The youngest son, named Kon, was the best of them. He alone learned rune-craft as well as other magic and was able to understand the speech of birds, to quench fire, and to heal minds. He also had the strength of eight normal men. His name was Kon the young (
Konr ungr in Old Norse), the name and title to be understood as the origin of the Norse word
konungr 'king' (though in fact that etymology is false). Kon, like his father, also gained the name or title of Ríg.
One day, when Kon ung was riding through the forest hunting and snaring birds, a crow spoke to him and suggested Kon would win more if he stopped hunting mere birds and rode to battle against foemen, that he should seek the halls of Dan and Danp who were wealthier than he. At that point the poem breaks off.
A marriage by Kon ung into the family of Dan and Danp seems to be where the tale was headed as seen in the two other sources which mentions this Ríg. According to
Arngrímur Jónsson's
Latin epitome of the lost
Skjöldungasaga:
Ríg (Rigus) was a man not the least among the great ones of his time. He married the daughter of a certain Danp, lord of Danpsted, whose name was Dana; and later, having won the royal title for his province, left as his heir his son by Dana, called Dan or Danum, all of whose subjects were called Danes.
The other tradition appears in chapter 20 of the
Ynglinga Saga section of Snorri Sturluson's
Heimskringla. The story speaks of King
Dygvi of
Sweden:
Dygvi's mother was Drótt, a daughter of King Danp, the son of Ríg, who was first called konungr in the Danish tongue. His descendants always afterwards considered the title of konungr the title of highest dignity. Dygvi was the first of his family to be called konungr, for his predecessors had been called dróttinn ['chieftain'], and their wives dróttning, and their court drótt (war band). Each of their race was called Yngvi, or Ynguni, and the whole race together Ynglingar. Queen Drótt was a sister of King Dan Mikillati, from whom Denmark took its name.

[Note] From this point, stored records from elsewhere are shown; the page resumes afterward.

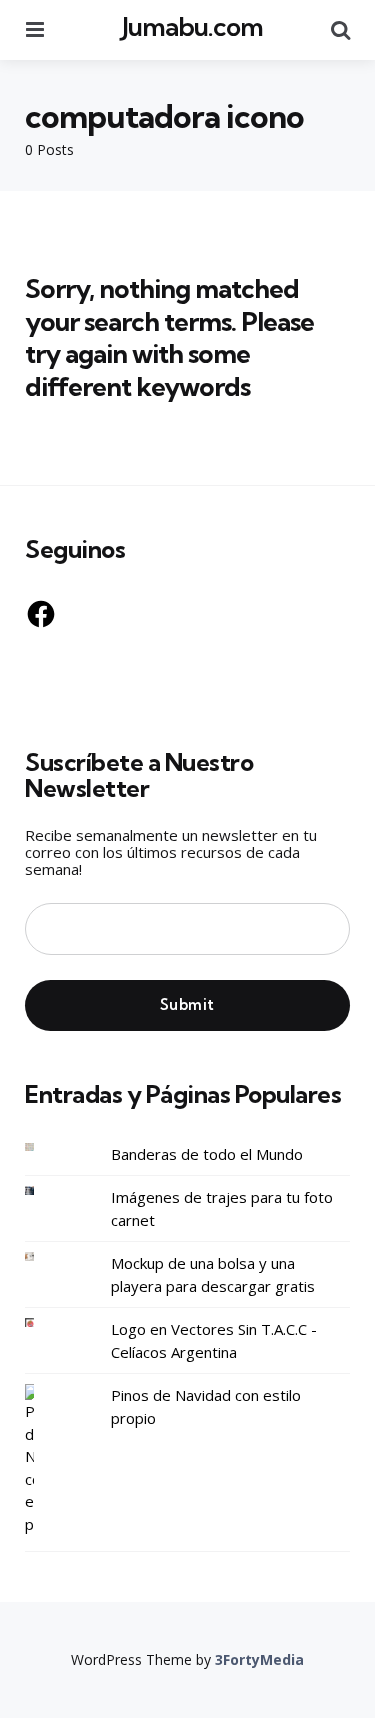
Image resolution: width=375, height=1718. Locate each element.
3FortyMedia (259, 1659)
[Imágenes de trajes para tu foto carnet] (45, 1190)
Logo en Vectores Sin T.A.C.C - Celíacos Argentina (214, 1340)
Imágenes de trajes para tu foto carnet (222, 1208)
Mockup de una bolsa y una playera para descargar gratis (213, 1274)
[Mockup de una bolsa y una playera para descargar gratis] (45, 1256)
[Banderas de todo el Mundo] (45, 1147)
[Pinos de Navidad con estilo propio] (45, 1459)
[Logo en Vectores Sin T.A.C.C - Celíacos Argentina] (45, 1322)
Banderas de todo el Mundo (207, 1154)
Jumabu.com (192, 26)
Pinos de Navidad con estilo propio (206, 1406)
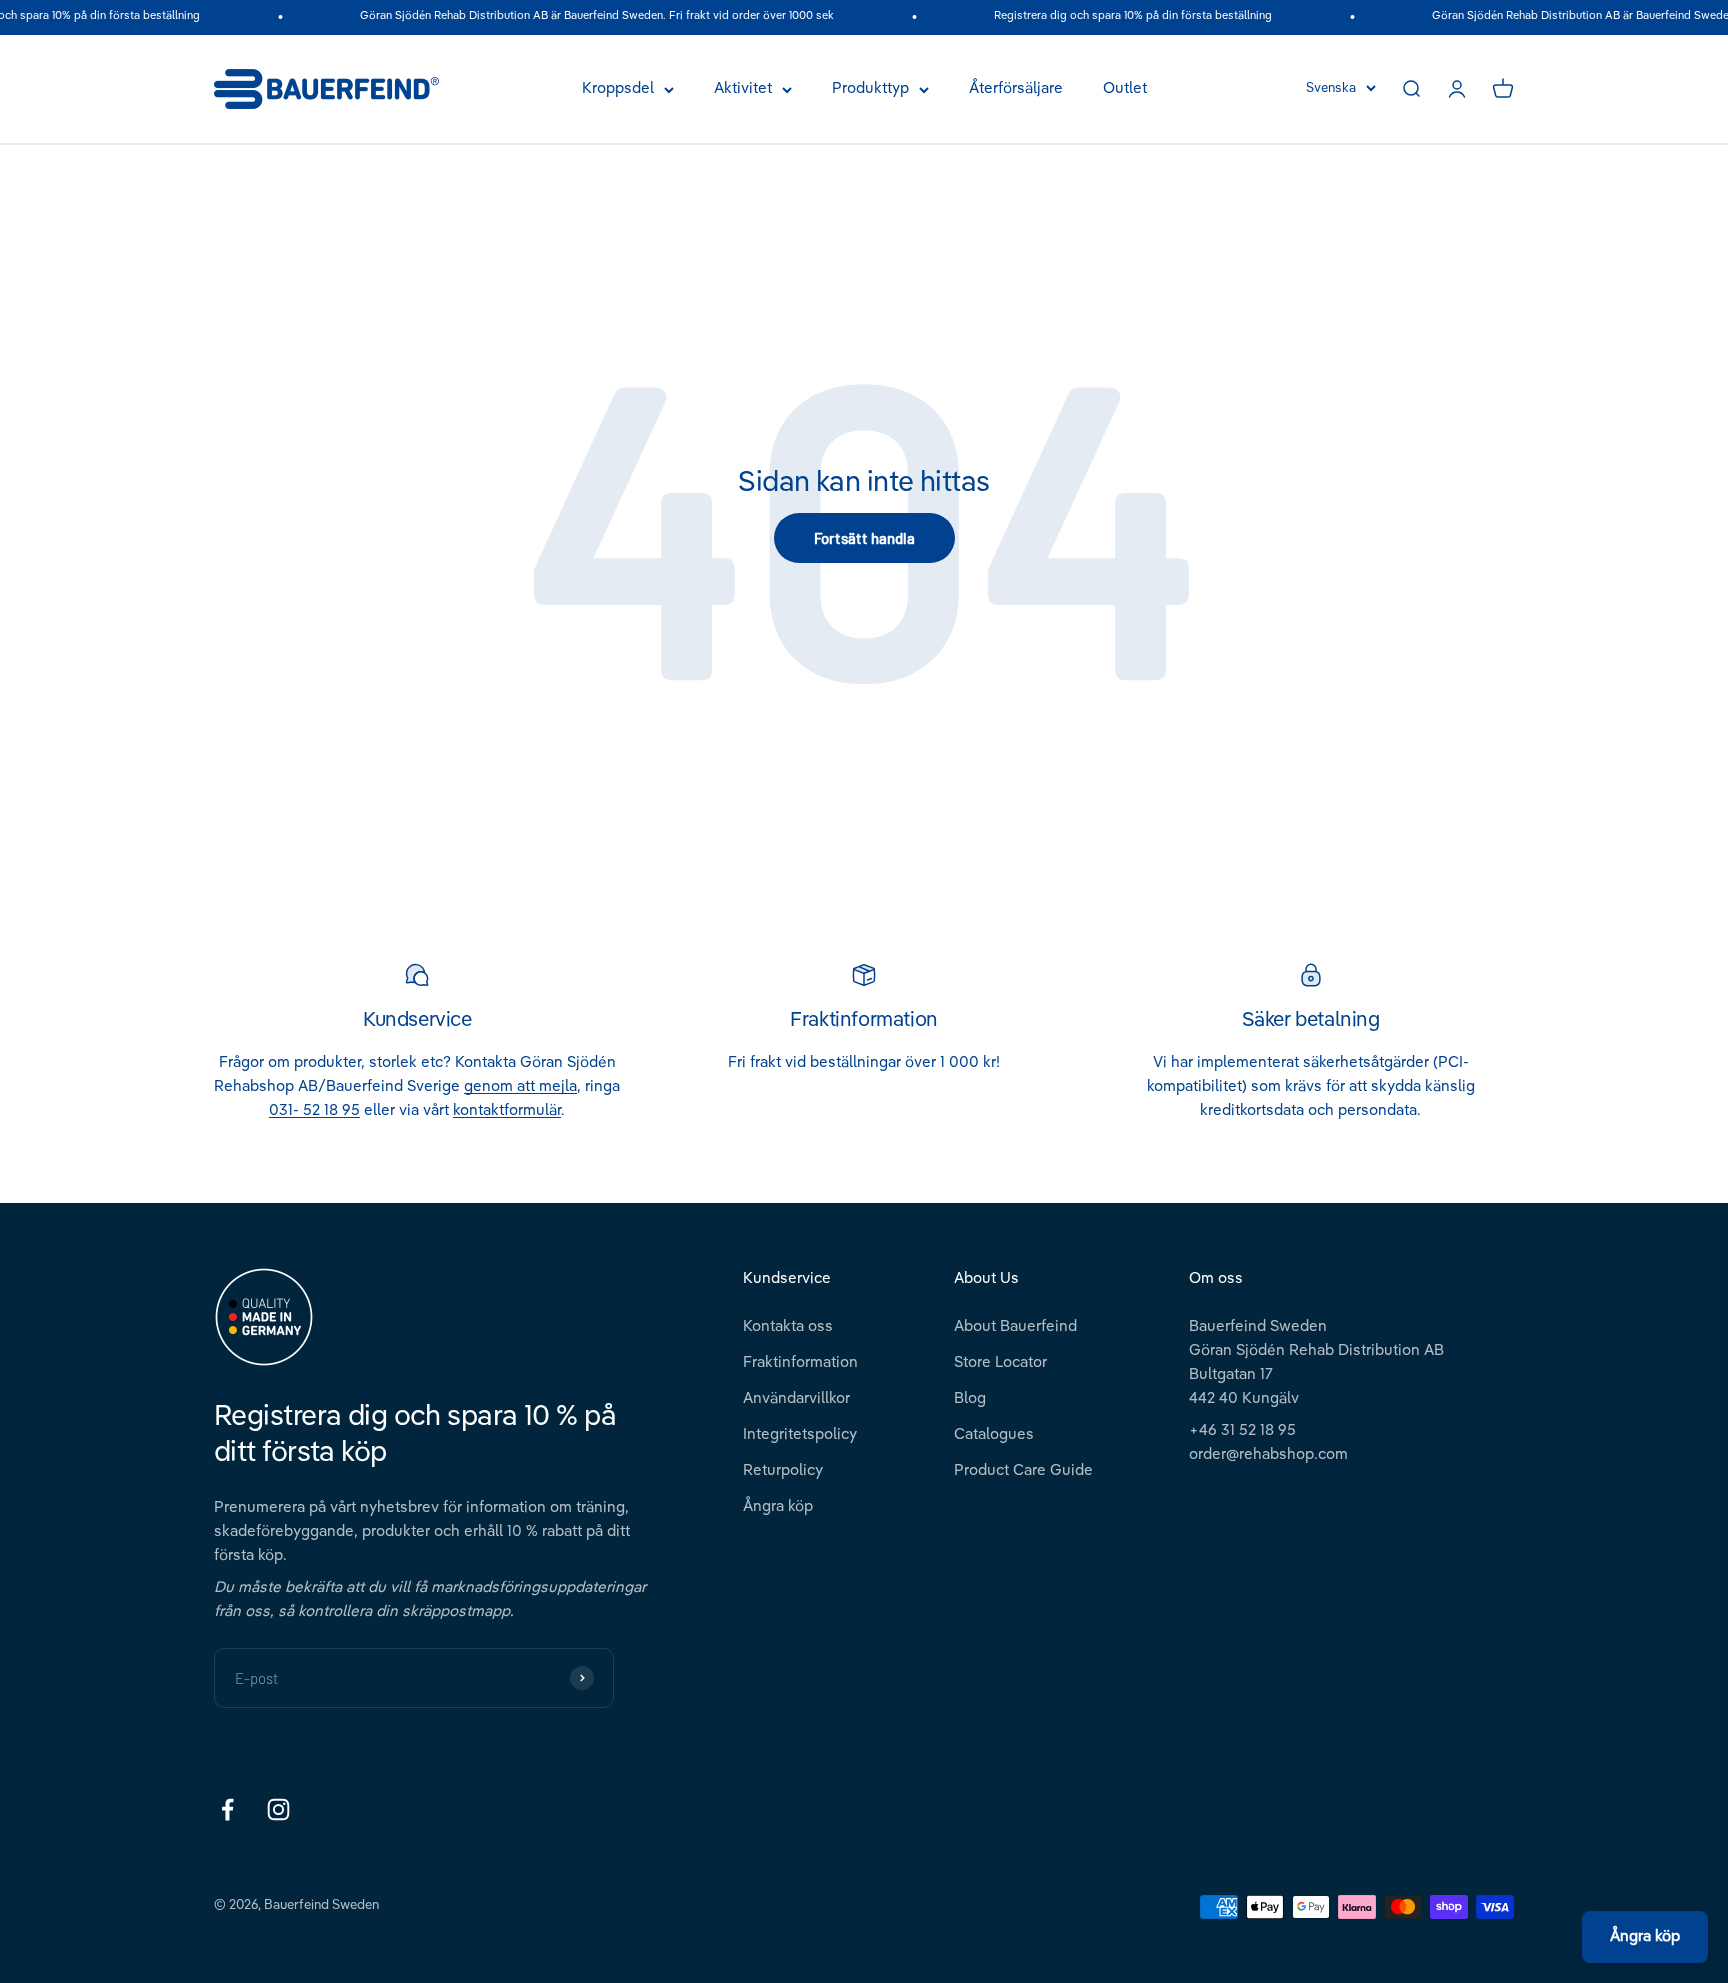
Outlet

Despite genealogical discrepancies (to be evaded only by imagining more than one
Danp and more than one
Dan) the accounts relate a common tradition about the origin of the title
konungr 'king'.
Kon ung, whose magical abilities are so emphasized, is as much a magician as a warrior: a magician king, perhaps a sacred king. Dumézil (1958) pointed out that Kon alone represents the supernatural function, represented by the
brahman caste in
India, the
flamen function in
Rome, the
Druids in some
Celtic cultures, and by the
clergy in the three estates of
medieval Europe. Instead of the three estates of clergy/priest, warrior, and commoner, with serfs outside the system, the
Rígsthula presents three estates or castes in which the clergy/priest class has been subsumed within the warrior class and identified with royalty. Also, although in Rome and India the color
white is assigned to the brahman and priestly functions and
red to the warrior function, here the noble warrior is white in color while the red coloration is ascribed instead to the commoner in place of the green or blue or yellow color which appears in other cultures associated with
Proto-Indo-European society. Dumézil saw this as a Germanic adaptation of Indo-European inheritance.
The
Rígsthula account may be an attempt to harmonize different tales. Though Ríg seems to be father in all three families of sons born nine months after he's departed, in fact the sons seem to take after their parents in all ways and it isn't clear that they're in any way special, except for the third. But the superiority of the third of three sons is a common motif in Indo-European legend and folklore.
That the
Rígsthula names the three couples as "Great-Grandfather" and "Great-Grandmother", "Grandfather" and "Grandmother", "Father" and "Mother", suggests a conflicting concept in which Jarl, the first real noble, is descended in the fourth generation through fathers each of which was superior to his own father, each of which rose above the station of his siblings and founded a new sub-class within the common class of humanity.